Begin with the line holding "Where should I" and end with the last line of the records below. Set down exactly those lines and leave out every picture.

[[ Data to use open ]]

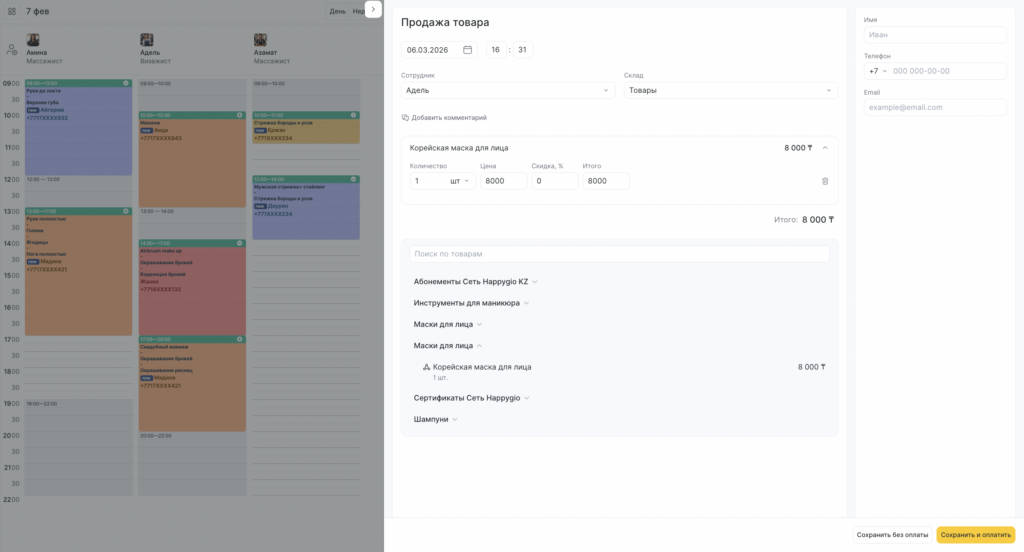Click the yellow Сохранить и оплатить button
The height and width of the screenshot is (552, 1024).
(x=975, y=535)
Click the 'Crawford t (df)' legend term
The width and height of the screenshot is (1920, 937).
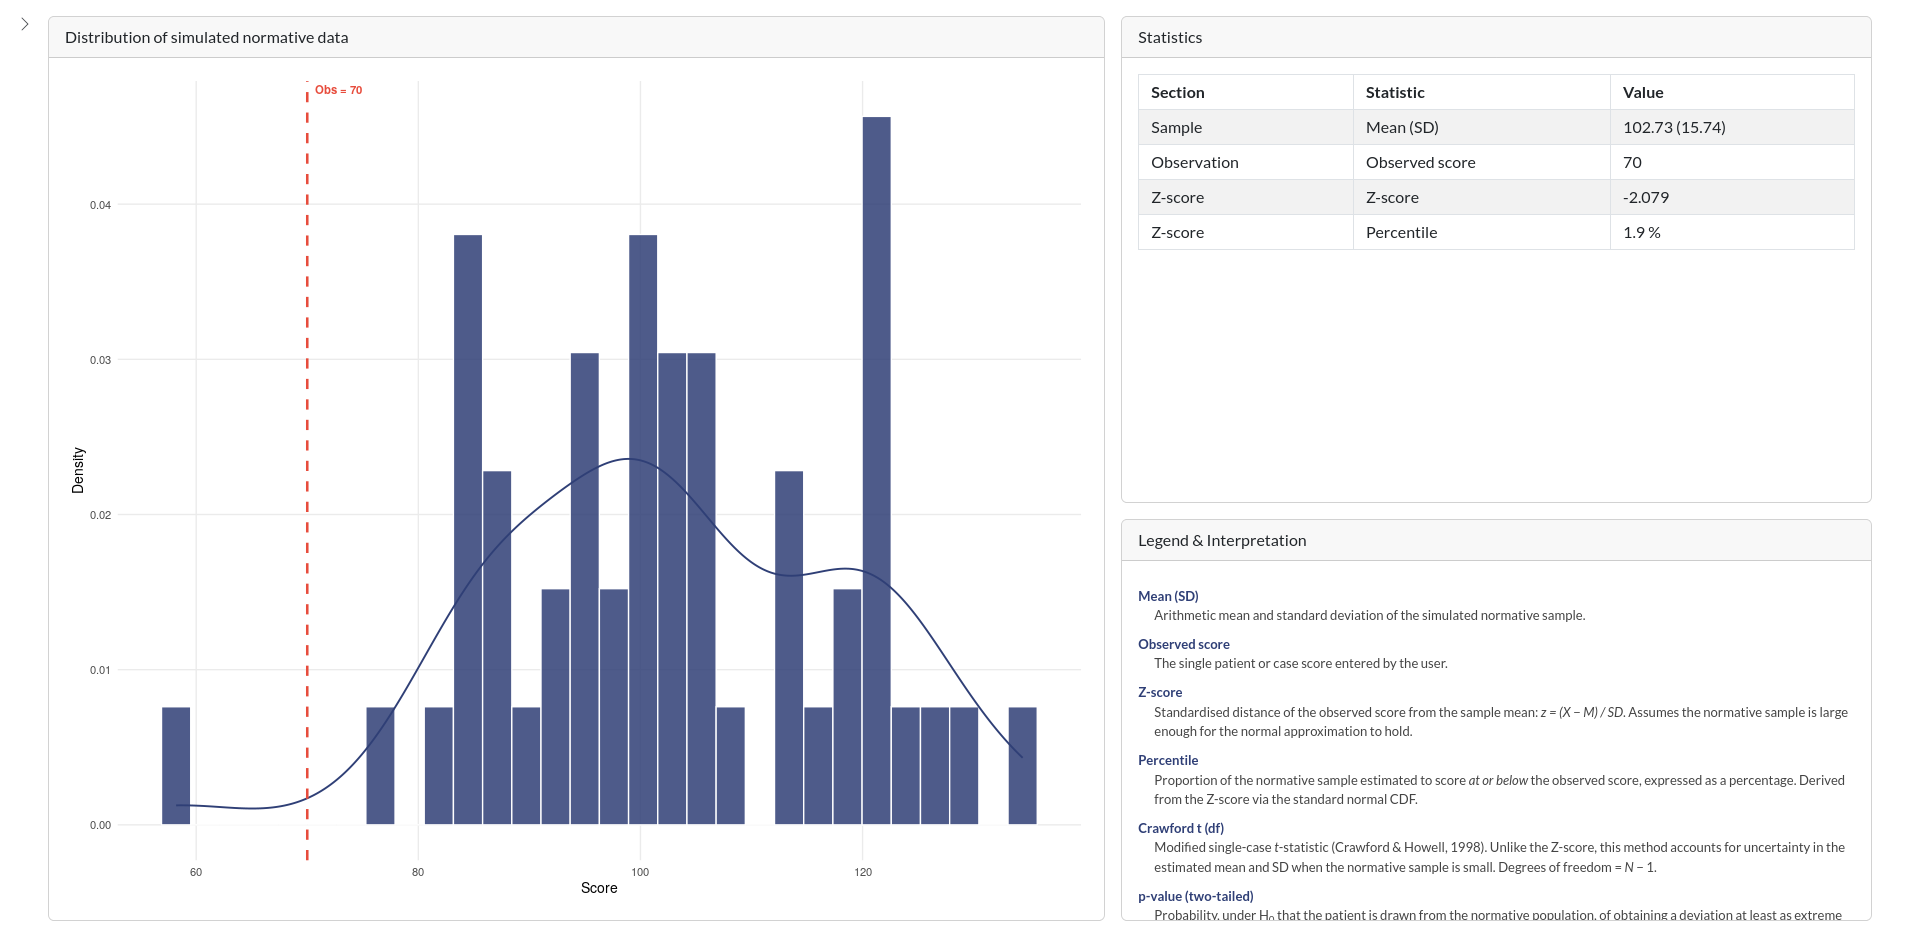click(x=1181, y=828)
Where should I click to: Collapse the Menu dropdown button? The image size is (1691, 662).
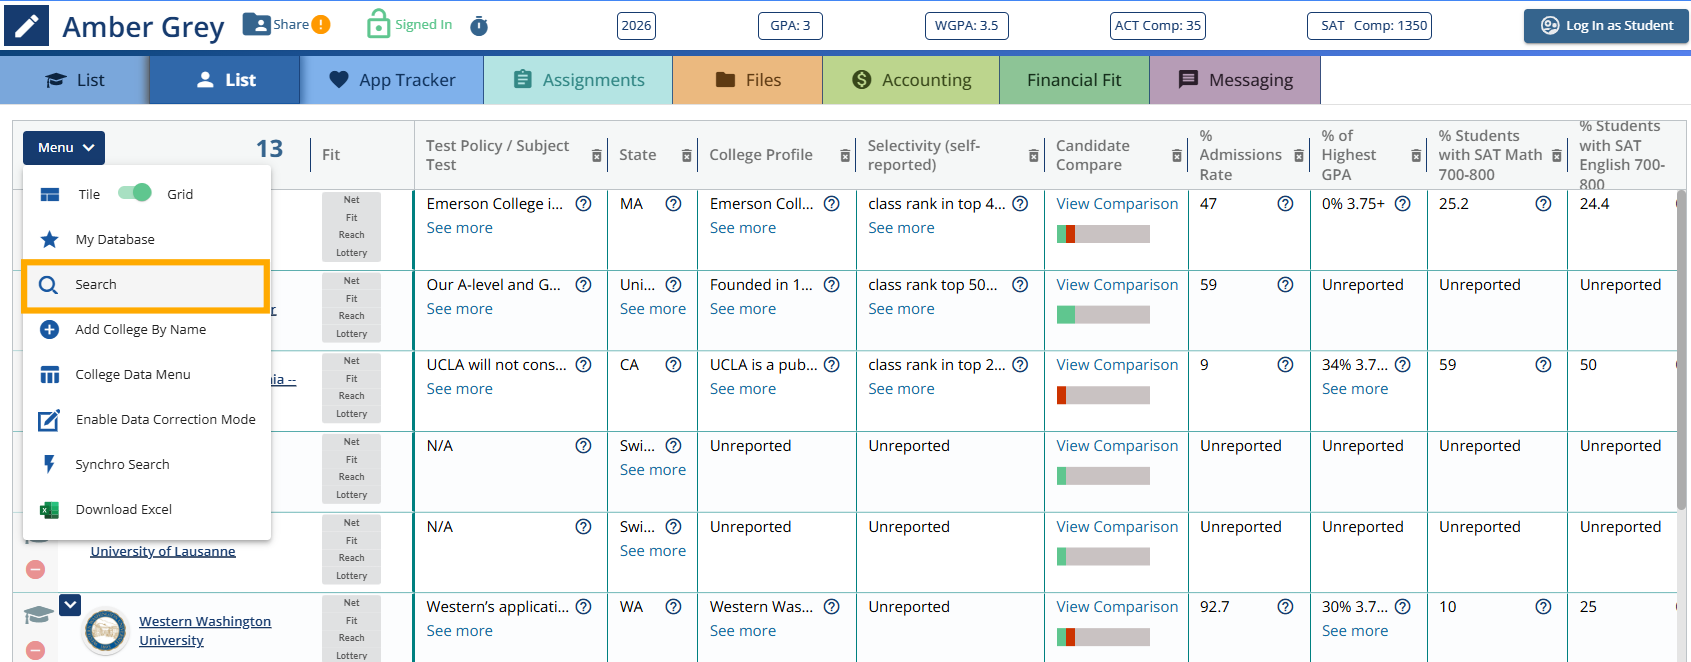pos(65,148)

[[ Data to use closed ]]

> [Problem solution]
Where should I click to: Collapse the Menu dropdown button? The image size is (1691, 662).
pos(65,148)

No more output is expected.